Na época, o termo, para Svetlana, parecia confuso demais: criaturas misteriosas que se chamavam “cientistas de dados” não se encaixavam no perfil divulgado pelo mercado: jovens com cerca de 35 anos e amplo conhecimento em matemática.
Mas e os pensadores brilhantes que realizavam a magia dos dados antes de 2008? O que aconteceu com as diversas equipes de físicos quânticos, doutores em química e numerosos estatísticos que detectavam fraudes e ataques de negação de serviço antes da invenção do termo “cientista de dados”?

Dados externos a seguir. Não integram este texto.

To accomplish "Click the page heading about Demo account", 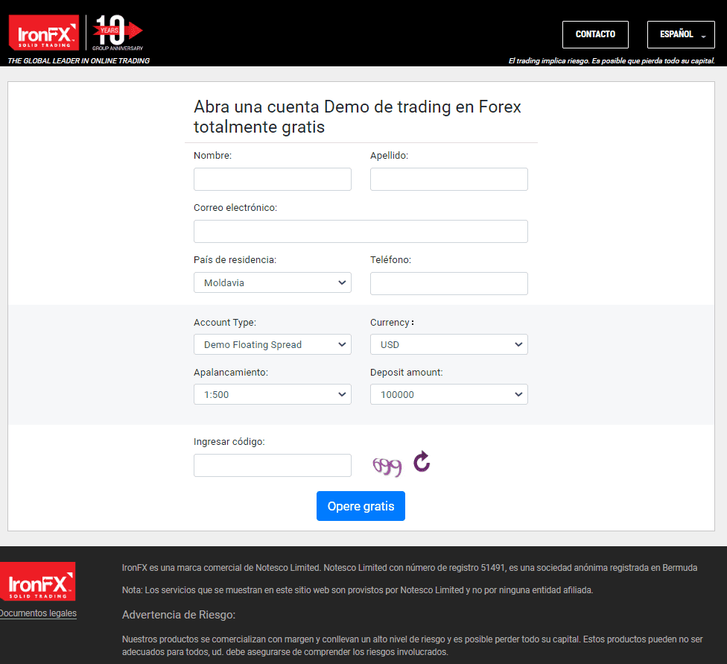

A verdade é que, de acordo com Svetlana, cientistas de dados existem desde 1988. Jose A. Guerrero, da Espanha, é um exemplo. Com mais de 25 anos de experiência no setor de saúde, Guerrero é cientista de dados da Kaggle, dona de uma plataforma para análise preditiva.
Ele trabalha com grandes quantidades de dados desde 1988 e já ganhou mais de 40 desafios científicos de dados, prova de 2008 não marcou o surgimento desse talento.